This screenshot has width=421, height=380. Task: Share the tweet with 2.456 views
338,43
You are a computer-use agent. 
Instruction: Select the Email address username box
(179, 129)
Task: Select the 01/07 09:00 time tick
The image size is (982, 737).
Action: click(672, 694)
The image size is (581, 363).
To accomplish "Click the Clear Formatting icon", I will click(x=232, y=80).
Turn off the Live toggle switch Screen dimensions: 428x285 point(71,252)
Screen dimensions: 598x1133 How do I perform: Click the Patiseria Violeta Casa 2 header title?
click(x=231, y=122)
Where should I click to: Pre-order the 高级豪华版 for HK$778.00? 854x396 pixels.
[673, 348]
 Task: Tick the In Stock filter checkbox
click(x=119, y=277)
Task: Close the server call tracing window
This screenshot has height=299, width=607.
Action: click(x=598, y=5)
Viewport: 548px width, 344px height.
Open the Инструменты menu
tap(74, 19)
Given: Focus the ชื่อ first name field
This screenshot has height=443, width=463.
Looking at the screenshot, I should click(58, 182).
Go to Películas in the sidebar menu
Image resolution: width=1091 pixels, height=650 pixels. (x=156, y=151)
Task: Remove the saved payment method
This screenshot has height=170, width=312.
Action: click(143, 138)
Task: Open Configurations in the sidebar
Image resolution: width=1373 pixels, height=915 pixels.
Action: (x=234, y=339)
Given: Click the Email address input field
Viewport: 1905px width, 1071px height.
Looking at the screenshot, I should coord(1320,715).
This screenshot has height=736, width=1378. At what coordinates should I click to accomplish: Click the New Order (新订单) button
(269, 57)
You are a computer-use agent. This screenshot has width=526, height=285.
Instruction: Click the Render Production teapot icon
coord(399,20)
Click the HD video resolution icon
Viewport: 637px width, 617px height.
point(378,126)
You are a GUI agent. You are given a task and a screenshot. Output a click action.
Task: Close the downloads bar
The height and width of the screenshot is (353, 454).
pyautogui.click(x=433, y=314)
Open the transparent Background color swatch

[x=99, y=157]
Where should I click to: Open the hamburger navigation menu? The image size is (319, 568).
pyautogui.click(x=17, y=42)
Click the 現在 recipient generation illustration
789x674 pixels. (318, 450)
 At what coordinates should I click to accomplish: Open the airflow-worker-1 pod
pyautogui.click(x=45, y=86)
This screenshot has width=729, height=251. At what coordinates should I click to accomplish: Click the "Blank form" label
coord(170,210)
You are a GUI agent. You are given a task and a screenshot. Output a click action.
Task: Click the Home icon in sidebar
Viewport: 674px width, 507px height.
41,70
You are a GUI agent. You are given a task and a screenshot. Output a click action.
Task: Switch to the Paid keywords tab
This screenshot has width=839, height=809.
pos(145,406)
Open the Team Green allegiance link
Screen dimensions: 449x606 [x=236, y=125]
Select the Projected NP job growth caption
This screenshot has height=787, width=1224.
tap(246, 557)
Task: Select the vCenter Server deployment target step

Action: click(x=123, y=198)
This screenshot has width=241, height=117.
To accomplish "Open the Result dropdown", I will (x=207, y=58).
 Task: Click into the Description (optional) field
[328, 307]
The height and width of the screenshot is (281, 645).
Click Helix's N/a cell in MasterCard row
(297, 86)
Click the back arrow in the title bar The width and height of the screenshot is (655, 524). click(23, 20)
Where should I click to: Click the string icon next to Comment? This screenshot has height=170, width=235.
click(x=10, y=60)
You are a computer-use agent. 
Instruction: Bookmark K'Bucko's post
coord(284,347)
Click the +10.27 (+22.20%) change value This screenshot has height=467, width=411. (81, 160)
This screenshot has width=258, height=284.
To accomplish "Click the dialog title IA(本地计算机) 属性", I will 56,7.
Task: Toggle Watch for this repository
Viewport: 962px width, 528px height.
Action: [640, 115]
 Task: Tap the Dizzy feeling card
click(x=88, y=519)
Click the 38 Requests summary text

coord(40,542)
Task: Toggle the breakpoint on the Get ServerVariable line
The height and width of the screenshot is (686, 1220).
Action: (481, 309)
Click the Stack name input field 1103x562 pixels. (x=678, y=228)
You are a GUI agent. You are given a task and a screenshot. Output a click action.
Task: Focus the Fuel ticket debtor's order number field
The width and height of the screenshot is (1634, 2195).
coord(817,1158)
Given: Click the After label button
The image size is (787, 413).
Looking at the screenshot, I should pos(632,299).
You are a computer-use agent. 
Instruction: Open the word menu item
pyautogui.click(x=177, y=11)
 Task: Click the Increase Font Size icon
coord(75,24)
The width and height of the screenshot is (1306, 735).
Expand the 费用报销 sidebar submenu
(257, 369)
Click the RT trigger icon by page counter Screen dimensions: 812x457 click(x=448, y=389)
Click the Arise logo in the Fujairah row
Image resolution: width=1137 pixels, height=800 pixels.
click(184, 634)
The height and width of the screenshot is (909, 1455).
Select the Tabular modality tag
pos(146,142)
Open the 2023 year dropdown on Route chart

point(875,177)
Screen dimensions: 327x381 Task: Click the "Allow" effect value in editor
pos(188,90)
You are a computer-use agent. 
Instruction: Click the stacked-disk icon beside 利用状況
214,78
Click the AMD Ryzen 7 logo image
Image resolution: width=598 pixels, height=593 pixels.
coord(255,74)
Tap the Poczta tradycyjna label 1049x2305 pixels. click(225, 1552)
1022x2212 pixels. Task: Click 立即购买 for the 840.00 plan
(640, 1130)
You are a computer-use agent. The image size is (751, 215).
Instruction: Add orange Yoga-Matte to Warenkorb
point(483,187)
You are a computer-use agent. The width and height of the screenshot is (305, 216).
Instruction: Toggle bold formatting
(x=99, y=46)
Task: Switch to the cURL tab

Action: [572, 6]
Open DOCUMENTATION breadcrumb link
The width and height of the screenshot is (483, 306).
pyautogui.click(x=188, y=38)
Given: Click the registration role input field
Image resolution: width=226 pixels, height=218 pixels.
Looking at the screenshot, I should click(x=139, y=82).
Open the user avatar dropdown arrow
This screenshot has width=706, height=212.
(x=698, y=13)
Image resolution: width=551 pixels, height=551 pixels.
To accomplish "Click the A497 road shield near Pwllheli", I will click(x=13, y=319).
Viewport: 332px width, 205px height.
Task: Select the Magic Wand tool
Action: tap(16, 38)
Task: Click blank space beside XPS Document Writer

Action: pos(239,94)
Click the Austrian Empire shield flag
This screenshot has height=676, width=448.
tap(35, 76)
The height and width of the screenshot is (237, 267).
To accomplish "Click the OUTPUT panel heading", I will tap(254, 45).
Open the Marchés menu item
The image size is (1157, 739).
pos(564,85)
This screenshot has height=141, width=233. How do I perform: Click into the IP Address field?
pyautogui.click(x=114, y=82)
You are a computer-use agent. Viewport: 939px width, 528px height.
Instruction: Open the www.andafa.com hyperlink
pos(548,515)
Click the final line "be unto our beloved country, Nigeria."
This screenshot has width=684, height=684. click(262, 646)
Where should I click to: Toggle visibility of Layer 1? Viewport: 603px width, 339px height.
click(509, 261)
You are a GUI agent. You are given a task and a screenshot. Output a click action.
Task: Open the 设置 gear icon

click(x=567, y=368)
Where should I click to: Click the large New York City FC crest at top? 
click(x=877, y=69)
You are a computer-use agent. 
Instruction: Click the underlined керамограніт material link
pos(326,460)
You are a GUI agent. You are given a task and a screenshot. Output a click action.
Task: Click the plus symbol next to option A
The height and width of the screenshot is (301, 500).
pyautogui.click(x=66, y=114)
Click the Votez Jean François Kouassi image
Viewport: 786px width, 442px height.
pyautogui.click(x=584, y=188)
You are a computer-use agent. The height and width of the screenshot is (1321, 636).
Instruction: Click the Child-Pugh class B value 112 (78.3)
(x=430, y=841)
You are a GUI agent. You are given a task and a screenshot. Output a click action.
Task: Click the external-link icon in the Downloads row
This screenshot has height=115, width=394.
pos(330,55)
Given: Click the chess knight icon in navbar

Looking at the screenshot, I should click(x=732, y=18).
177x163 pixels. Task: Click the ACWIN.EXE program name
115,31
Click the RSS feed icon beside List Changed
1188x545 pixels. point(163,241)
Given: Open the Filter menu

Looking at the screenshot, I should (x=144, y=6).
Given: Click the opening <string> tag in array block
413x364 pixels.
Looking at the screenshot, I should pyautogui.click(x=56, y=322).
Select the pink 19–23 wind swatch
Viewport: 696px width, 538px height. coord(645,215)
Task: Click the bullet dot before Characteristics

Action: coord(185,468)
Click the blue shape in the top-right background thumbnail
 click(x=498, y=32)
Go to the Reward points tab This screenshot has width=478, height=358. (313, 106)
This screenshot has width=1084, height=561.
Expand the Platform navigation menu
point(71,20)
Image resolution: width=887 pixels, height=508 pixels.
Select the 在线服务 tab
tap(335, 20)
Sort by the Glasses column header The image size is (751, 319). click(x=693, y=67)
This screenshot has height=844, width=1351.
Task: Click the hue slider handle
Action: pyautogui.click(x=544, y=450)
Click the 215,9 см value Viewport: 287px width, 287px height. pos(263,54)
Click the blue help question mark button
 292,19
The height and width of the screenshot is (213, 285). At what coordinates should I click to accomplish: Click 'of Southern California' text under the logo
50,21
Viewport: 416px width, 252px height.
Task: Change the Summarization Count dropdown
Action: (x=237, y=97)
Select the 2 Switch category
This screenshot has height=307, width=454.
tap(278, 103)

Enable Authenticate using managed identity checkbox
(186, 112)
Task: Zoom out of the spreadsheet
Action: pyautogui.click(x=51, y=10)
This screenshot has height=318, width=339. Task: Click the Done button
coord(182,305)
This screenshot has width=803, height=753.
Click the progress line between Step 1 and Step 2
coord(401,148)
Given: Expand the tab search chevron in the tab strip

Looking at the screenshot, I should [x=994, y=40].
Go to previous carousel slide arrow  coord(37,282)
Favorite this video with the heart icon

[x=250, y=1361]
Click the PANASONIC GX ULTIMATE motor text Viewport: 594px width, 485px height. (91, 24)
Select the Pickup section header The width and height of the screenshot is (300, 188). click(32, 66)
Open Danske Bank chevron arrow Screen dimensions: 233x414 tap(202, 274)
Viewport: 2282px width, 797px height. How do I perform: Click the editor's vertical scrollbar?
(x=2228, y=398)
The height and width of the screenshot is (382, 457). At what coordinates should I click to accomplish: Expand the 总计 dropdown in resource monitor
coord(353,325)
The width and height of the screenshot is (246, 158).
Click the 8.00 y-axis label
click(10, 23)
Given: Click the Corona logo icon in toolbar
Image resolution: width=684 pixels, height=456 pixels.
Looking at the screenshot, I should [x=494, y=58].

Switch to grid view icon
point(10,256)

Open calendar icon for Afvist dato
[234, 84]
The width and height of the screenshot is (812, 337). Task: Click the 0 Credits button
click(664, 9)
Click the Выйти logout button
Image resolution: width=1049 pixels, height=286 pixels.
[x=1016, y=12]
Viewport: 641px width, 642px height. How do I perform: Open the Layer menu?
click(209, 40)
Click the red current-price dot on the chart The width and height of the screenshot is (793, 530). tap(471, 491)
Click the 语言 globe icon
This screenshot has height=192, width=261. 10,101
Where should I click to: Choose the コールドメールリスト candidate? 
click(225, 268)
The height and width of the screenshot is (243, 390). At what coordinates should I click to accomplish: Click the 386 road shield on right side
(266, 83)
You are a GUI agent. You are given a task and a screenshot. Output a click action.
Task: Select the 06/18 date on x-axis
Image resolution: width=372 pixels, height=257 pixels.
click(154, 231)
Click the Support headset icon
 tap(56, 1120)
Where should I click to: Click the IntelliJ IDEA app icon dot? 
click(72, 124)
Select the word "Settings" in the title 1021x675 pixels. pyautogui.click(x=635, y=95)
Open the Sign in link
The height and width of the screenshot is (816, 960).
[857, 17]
• • • •
| What is being asked |
Report the number of lines above that hold "Focus", and leave out everything else.

| Reply to the exercise |
2